Why aren't video game actors treated like stars?

Saint_Dee

The Phantom Poet
When Nathan Fillion says you're disposable, it tends to stick with you.

For voice actor Jen Taylor, that moment came when Fillion, star of Firefly and basically geek culture's handsome older brother, dropped by her hometown of Seattle to record a few cameo lines for what would soon become 2007's best-selling video game, Halo 3.

The Halo series may take place on alien worlds, but it's created in an alternate dimension, one in which, for now, Hollywood stars have the bit parts and little-known voice actors are the stars. And in Halo's quadrant of this universe, one of the biggest stars of all is Taylor. Most days she is a charmingly sarcastic stage actor, but a few times a year she creates the voice of Halo's enigmatic digital muse, Cortana.
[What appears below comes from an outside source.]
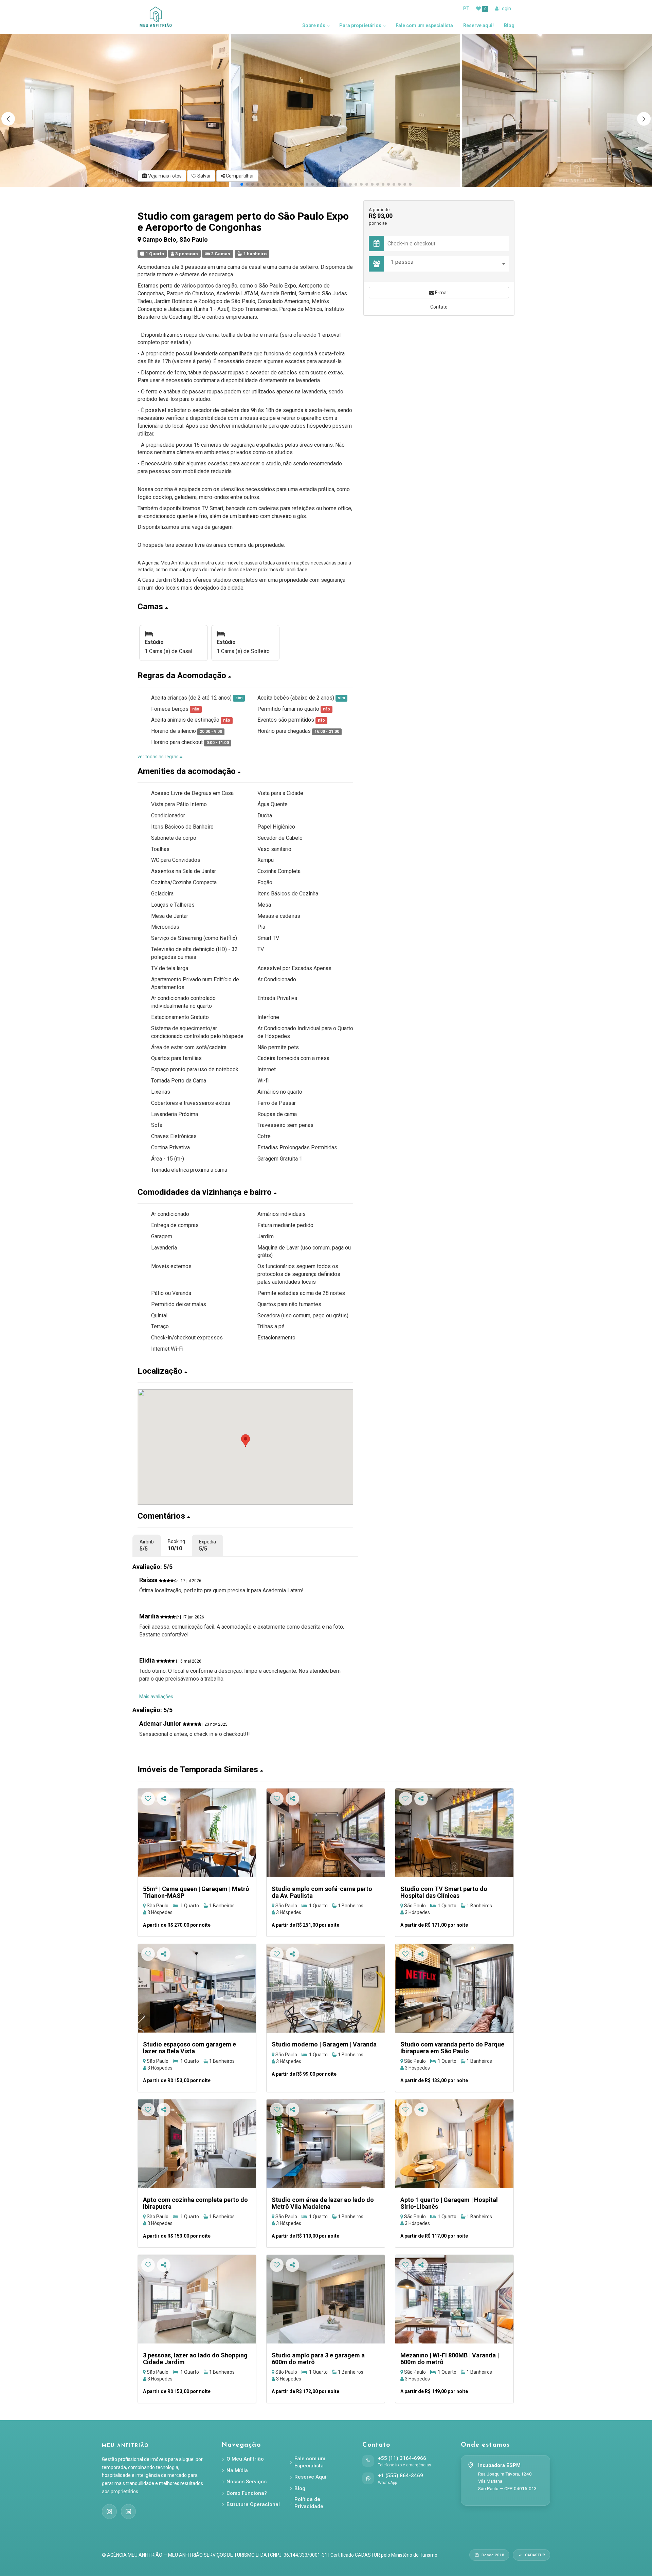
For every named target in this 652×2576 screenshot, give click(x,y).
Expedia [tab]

As one of Cortana's millions of fans, Fillion didn't miss his chance to chat up Taylor, though he left her with a lingering piece of cautionary advice: Don't get comfortable.


"Nathan Fillion said to me, 'If you don't do one of these games, fans are going to be upset, but they're still going to buy the game,'" Taylor recalls. "There's only so much footing that you have as a voice actor. I don't know if it's because you don't see us physically or what."
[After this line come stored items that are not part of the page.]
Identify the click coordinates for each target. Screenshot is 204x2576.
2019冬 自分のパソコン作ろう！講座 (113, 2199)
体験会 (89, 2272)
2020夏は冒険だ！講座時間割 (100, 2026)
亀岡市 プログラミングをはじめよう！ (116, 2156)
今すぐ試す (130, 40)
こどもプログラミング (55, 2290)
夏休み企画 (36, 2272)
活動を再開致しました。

To put Halo's success — and Taylor's low public profile — in context, think of it this way: She is the most frequently recurring and plot-central actor in a franchise that has earned well over $3 billion, an amount equal to the combined global box office sales for the entire Lord of the Rings trilogy.

But Fillion is right. She, along with each of her hard-working peers in the competitive world of video game voice acting, is disposable. They have no cultural cachet, no star power to lend. They have become the new generation of entertainment stars, yet they remain largely unknown, uncelebrated and uncompensated for the global success of their work.

And most dangerously, their universe seems to be colliding with another reality: one in which Hollywood A-listers claim all the good seats at the table, leaving even less of what little money there had been to go around.

In an industry where annual sales have doubled over the past decade and blockbuster games are expected to bring in $1 billion each, the top video game voice actors are still paid by the hour for the time they spend in a recording studio, and that's it. No big bonuses. No percentages of sales. None of the "residual" payments that can make other acting gigs, even 30-second TV commercials, so lucrative over time.

"Someone asked me if I get paid residuals," Taylor says. She half-laughs, half-sighs at the question. "I'd never have to work another day in my life."

The best voice talents in the industry are lucky if they can negotiate an hourly fee that's twice the minimum wage guaranteed by their unions. (Voice actors are essentially paid $200 an hour to do up to three video game voices, while a TV commercial voice-acting gig would pay the same actor a minimum of $300 an hour, a bonus of $1,000 or more if the ad airs nationally and online, and offer them additional payments called residuals if the ad keeps running for a long time.)

Meanwhile, more and more game developers are giving the key roles to Hollywood stars for considerably larger sums, eating up budget and parts that could go to professional game actors.

That leaves many wondering if video games could go the way of big-budget animated films, which have sidelined voice and stage actors alike ever since Robin Williams hammed it up as the genie in Disney's 1992 Aladdin. Can you name the actor who voiced Ariel in 1989's The Little Mermaid? Almost surely not. It was soprano Jodi Benson. She's also a video game actor.